> Text provided:
*** Block opens ***

K-046. Key Components of Central Metabolism Contribute to Pyocyanin Reduction Activity in Pseudomonas aeruginosa

A. Price-Whelan1, J. Huang2, D. K. Newman1;
1Massachusetts Inst. of Technology, Cambridge, MA, 2California Inst. of Technology, Pasadena, CA.

Since the 19th century, physicians have documented the production of blue-pigmented pus and sputum in patients with burn wound and lung infections. The compound responsible for this coloration is pyocyanin, a redox-active phenazine produced by Pseudomonas aeruginosa. The role of pyocyanin in eukaryotic infections has been studied extensively, and specific intracellular reductants and enzymes participate in the redox transformation of pyocyanin in host epithelial cells. P. aeruginosa also catalyzes pyocyanin reduction, however the mechanisms underlying this activity are not well understood. We used the P. aeruginosa PA14 nonredundant library to screen for mutants defective in electron transfer to ferric citrate, a reaction that required pyocyanin as a mediator under our conditions. Out of 305 mutants that were defective in ferric citrate reduction, we chose 109 candidate mutants that contained transposon insertions in genes potentially involved in metabolism or redox homeostasis. These mutants were subjected to a secondary screen for defects in growth or pyocyanin biosynthesis. Mutants with insertions in one of two operons were defective in pyocyanin reduction, with minor defects in growth and no defects in pyocyanin biosynthesis. The two operons we identified were: 1) one composed of the structural genes for the cytochrome bc1 complex of the aerobic respiratory chain, and 2) one encoding the biosynthetic glycerol-3-phosphate dehydrogenase and a putative regulatory protein. These gene products contribute to the establishment of the proton-motive force and maintain the integrity of the membrane, suggesting that pyocyanin respiration and/or active transport contribute to the pyocyanin electron shuttling activity observed in P. aeruginosa cultures.

*** Block closes ***

> Instructions for the task:
Repeat the part of the pyocyanin reduction abstract from "K-046. Key Components" up to and including "Technology, Pasadena, CA.", word for word. None of the rows are needed for this work.

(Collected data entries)
*** Block opens ***

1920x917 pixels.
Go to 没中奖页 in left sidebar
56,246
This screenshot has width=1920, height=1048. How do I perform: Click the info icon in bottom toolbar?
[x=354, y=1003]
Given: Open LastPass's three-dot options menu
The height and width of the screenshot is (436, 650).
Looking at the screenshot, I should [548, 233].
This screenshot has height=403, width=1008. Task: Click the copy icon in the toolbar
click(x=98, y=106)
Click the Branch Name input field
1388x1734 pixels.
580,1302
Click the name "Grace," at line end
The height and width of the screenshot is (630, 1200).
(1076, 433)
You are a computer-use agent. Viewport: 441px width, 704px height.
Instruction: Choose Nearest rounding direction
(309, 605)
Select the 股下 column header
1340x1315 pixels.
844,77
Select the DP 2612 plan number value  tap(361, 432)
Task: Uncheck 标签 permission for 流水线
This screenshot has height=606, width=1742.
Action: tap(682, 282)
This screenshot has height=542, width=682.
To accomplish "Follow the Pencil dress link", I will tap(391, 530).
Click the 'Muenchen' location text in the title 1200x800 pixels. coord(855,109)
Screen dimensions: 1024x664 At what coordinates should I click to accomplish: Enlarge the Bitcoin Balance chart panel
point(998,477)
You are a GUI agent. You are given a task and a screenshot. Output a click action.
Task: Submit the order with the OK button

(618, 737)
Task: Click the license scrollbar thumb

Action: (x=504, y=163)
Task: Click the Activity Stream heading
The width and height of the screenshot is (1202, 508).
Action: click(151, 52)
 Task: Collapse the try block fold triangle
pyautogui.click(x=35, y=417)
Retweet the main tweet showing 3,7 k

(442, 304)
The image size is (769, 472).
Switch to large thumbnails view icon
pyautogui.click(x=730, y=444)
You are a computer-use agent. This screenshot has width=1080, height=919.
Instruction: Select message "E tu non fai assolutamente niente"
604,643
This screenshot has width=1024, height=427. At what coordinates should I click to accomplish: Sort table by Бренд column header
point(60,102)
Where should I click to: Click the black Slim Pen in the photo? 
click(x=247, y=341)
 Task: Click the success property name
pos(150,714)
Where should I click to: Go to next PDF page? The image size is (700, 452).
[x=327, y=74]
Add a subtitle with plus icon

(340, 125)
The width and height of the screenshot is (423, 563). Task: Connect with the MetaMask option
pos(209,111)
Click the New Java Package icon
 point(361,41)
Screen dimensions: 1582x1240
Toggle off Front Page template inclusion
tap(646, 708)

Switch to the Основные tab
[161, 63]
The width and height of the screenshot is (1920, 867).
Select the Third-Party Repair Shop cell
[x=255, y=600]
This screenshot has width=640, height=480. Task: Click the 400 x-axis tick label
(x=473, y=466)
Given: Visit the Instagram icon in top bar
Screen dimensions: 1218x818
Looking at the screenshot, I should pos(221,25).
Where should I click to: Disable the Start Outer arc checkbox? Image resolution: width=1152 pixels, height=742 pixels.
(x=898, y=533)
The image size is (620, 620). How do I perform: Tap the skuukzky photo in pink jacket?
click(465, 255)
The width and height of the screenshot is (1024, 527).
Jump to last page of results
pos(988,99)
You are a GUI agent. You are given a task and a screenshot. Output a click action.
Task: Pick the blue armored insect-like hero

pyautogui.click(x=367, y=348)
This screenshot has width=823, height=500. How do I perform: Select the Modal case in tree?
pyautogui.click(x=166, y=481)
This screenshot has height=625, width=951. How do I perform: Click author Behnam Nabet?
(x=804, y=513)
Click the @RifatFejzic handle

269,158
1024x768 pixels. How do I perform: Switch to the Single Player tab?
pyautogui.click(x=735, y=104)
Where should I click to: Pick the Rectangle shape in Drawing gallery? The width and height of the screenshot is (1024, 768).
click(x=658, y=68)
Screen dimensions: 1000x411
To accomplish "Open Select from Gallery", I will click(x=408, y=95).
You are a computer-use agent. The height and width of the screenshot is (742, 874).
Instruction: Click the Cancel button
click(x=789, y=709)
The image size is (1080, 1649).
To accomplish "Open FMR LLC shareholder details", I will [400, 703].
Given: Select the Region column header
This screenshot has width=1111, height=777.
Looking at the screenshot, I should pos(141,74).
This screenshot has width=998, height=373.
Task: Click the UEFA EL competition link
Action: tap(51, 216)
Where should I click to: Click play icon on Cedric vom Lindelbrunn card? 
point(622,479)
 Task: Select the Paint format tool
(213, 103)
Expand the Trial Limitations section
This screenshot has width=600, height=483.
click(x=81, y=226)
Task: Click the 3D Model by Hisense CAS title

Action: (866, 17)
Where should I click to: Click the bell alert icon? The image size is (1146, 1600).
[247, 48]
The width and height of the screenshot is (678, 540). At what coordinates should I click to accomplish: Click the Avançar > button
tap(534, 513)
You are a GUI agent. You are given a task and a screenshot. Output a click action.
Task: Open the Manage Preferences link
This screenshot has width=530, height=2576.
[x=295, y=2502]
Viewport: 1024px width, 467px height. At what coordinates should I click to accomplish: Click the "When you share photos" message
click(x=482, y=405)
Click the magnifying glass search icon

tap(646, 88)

*** Block closes ***

> Response for this exercise:
K-046. Key Components of Central Metabolism Contribute to Pyocyanin Reduction Activity in Pseudomonas aeruginosa

A. Price-Whelan1, J. Huang2, D. K. Newman1;
1Massachusetts Inst. of Technology, Cambridge, MA, 2California Inst. of Technology, Pasadena, CA.